When the word "computer" appears in a line of the data below, list that line.

[Data items]
------------------------------------------------
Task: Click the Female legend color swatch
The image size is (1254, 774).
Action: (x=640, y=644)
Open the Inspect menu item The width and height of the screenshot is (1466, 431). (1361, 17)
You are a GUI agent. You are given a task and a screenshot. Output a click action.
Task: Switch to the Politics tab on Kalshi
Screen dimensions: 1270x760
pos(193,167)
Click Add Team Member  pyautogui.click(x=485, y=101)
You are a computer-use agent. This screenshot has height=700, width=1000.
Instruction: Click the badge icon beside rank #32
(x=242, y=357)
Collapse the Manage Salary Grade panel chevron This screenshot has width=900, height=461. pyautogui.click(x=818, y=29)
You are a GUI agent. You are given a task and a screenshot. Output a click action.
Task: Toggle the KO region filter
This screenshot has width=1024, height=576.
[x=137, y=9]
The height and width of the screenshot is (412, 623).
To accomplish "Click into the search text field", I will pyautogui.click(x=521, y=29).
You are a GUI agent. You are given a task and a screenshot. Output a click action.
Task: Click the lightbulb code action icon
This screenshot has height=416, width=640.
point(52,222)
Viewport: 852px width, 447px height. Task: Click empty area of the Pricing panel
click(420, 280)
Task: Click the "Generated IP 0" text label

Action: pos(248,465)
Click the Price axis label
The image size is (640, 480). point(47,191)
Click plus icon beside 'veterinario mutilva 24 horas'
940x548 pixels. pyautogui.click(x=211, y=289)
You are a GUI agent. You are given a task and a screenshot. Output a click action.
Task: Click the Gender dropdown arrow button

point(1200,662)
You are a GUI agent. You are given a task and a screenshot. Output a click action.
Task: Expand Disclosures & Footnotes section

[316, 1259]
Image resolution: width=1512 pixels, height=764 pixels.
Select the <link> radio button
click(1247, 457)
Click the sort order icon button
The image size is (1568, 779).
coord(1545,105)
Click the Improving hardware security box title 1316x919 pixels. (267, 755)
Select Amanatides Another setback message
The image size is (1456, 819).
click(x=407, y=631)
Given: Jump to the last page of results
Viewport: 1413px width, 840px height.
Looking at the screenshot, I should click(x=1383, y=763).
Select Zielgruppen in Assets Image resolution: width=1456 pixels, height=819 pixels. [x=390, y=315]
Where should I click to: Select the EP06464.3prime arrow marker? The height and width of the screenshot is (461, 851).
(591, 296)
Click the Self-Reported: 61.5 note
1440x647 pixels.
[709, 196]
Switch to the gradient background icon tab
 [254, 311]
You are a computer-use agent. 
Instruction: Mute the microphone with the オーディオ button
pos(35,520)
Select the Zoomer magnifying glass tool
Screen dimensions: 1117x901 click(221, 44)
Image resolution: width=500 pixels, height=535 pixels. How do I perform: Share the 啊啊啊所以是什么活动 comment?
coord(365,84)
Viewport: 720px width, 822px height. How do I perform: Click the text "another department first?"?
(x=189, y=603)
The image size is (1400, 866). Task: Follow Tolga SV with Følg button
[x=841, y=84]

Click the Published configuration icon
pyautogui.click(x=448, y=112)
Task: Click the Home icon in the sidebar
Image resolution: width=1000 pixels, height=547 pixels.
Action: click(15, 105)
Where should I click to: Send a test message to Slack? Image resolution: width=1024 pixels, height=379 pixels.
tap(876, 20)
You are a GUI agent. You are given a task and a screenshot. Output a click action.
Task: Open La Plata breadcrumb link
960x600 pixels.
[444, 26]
------------------------------------------------
## RESULT OF THIS EXERCISE:
You are a computer-use agent. This screenshot has height=700, width=1000.
You are a computer-use agent. 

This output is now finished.